#### [Task goal]
Please copy only the material from the line that has "Task: Click the Register Interest button" to the very last line, both ends included, exactly as written and without pictures.

#### [Data records]
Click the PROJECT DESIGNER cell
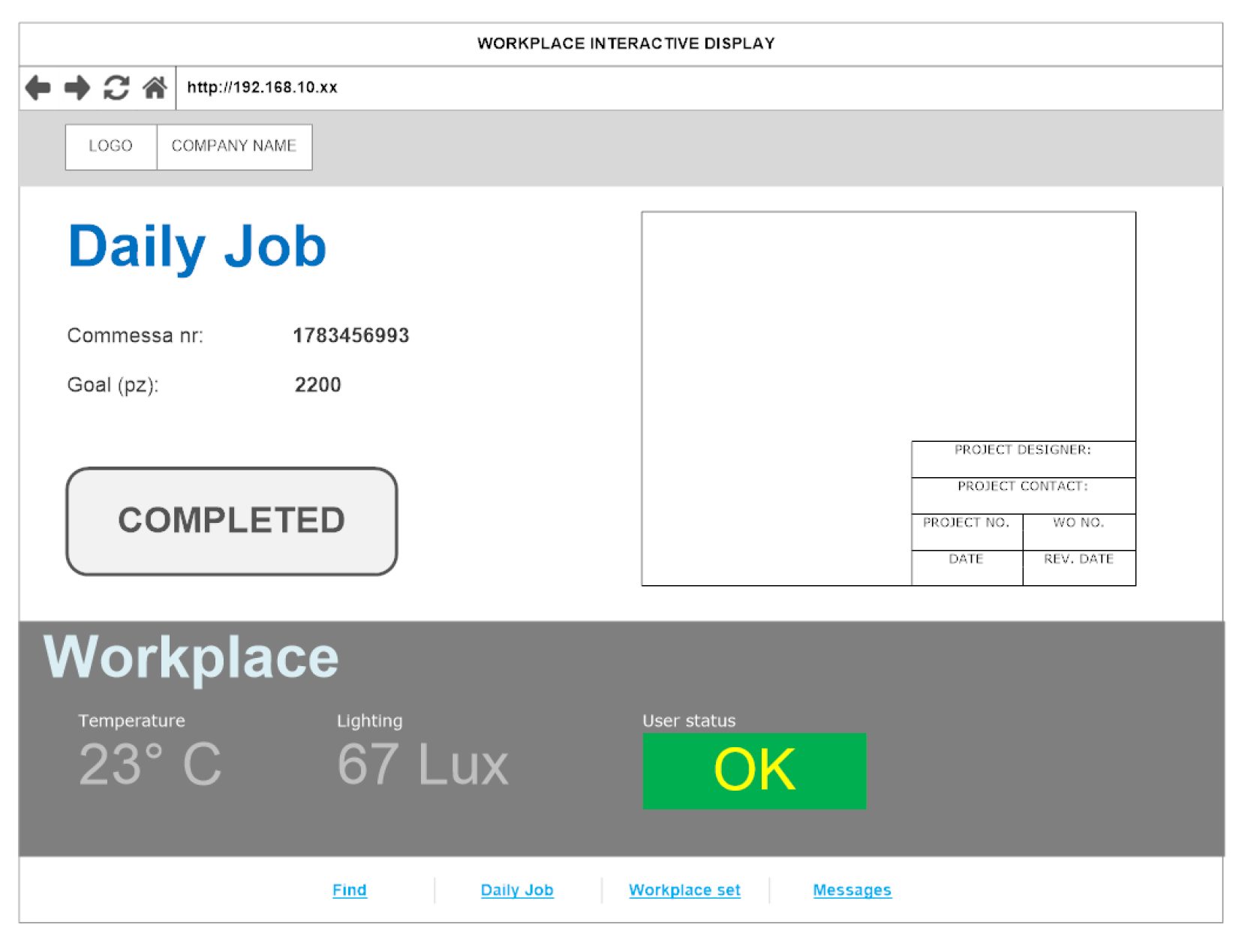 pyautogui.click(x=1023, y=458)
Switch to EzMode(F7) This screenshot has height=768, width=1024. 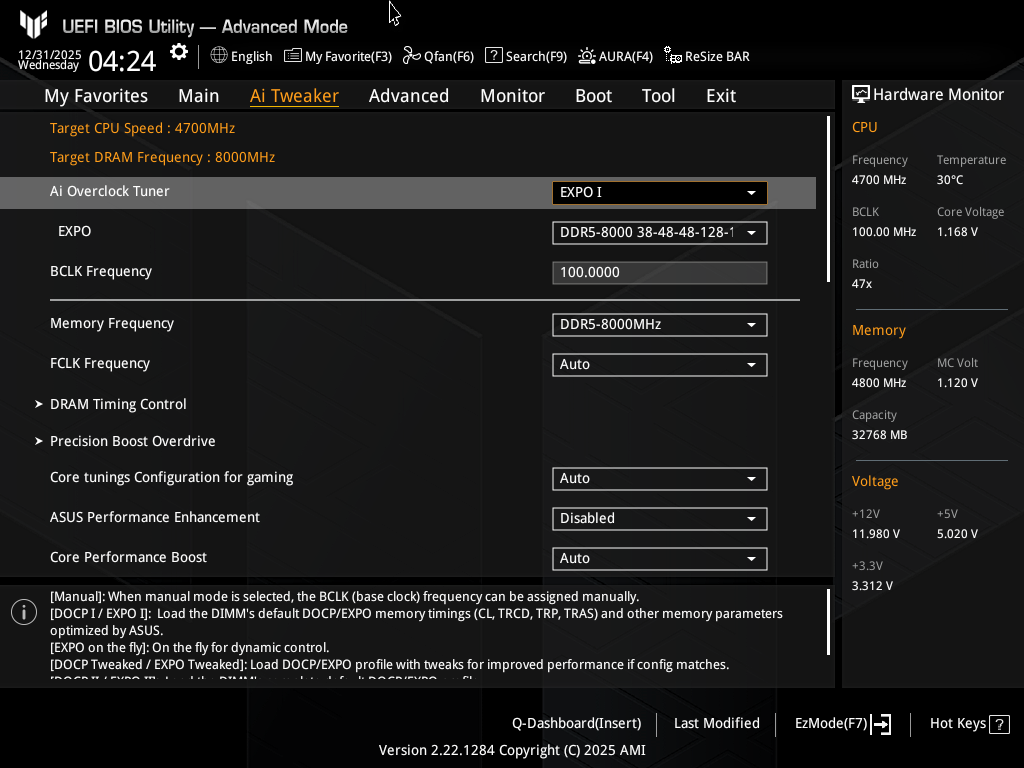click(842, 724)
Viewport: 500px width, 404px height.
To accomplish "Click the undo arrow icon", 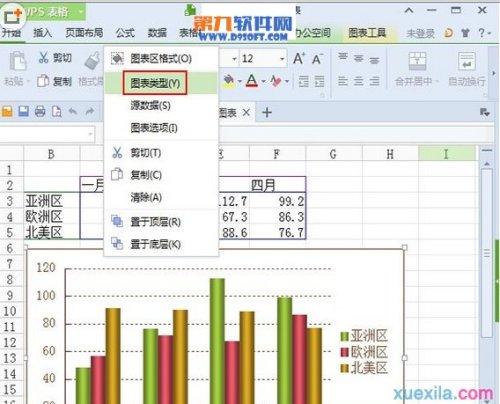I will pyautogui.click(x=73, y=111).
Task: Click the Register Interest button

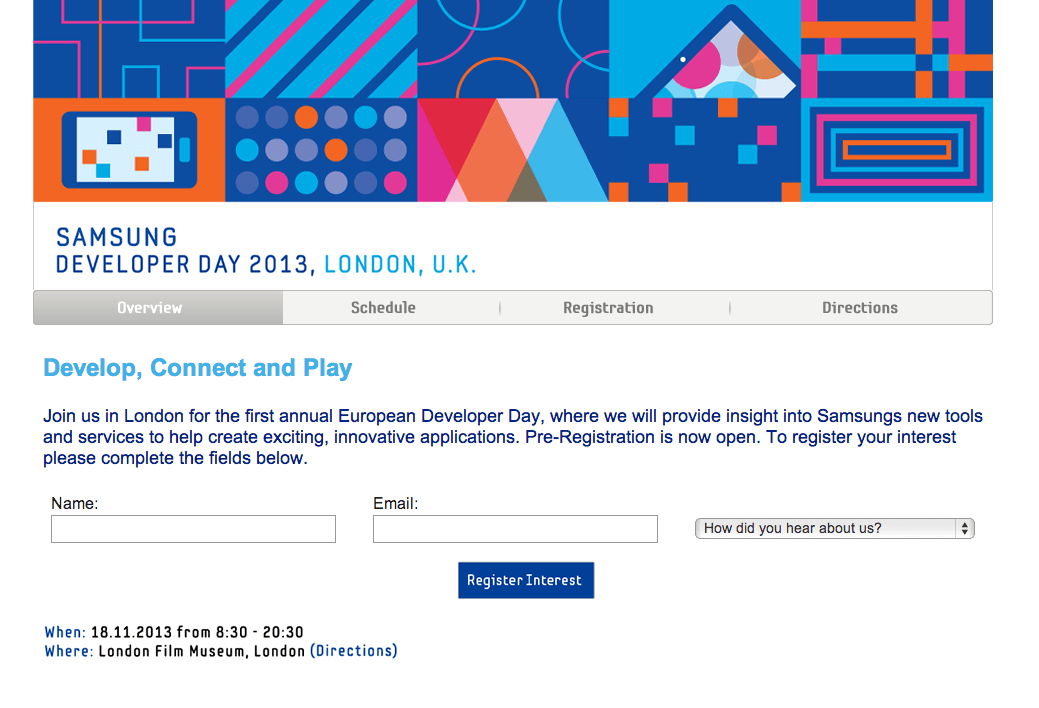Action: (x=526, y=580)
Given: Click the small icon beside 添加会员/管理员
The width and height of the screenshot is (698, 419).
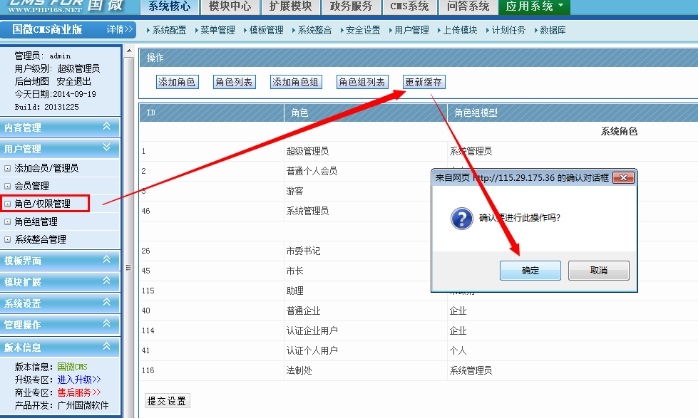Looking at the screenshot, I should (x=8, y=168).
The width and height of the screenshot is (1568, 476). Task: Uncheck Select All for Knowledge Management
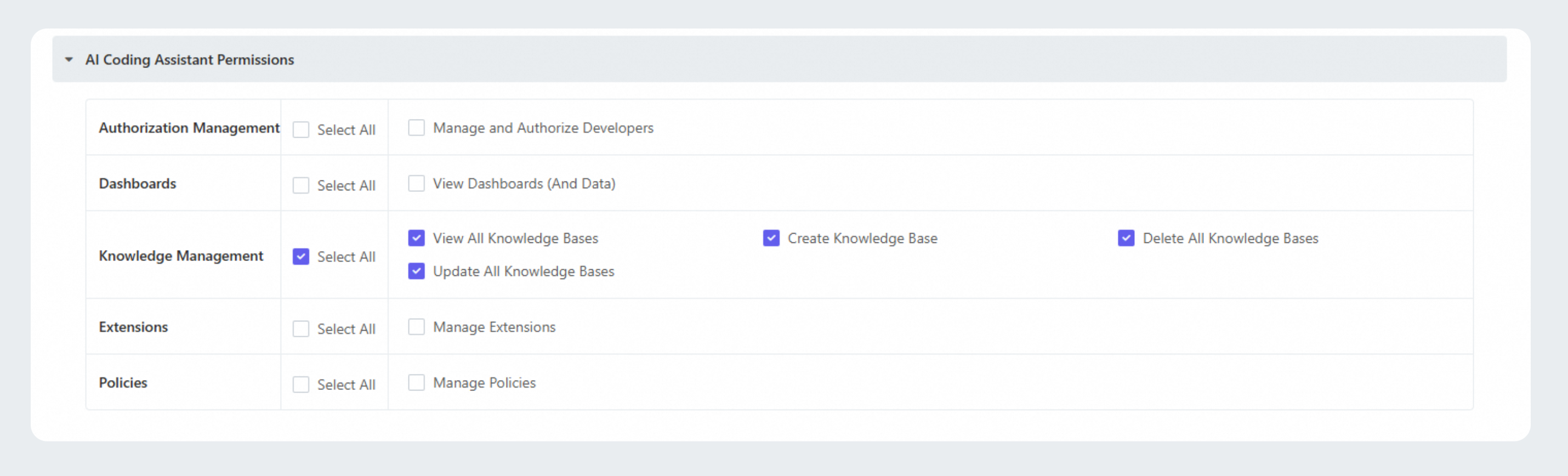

#### [Written answer]
Task: Click the Register Interest button

Action: (x=526, y=580)
Given: Click the small icon beside 添加会员/管理员
The width and height of the screenshot is (698, 419).
Looking at the screenshot, I should (x=8, y=168).
The width and height of the screenshot is (1568, 476). Task: Uncheck Select All for Knowledge Management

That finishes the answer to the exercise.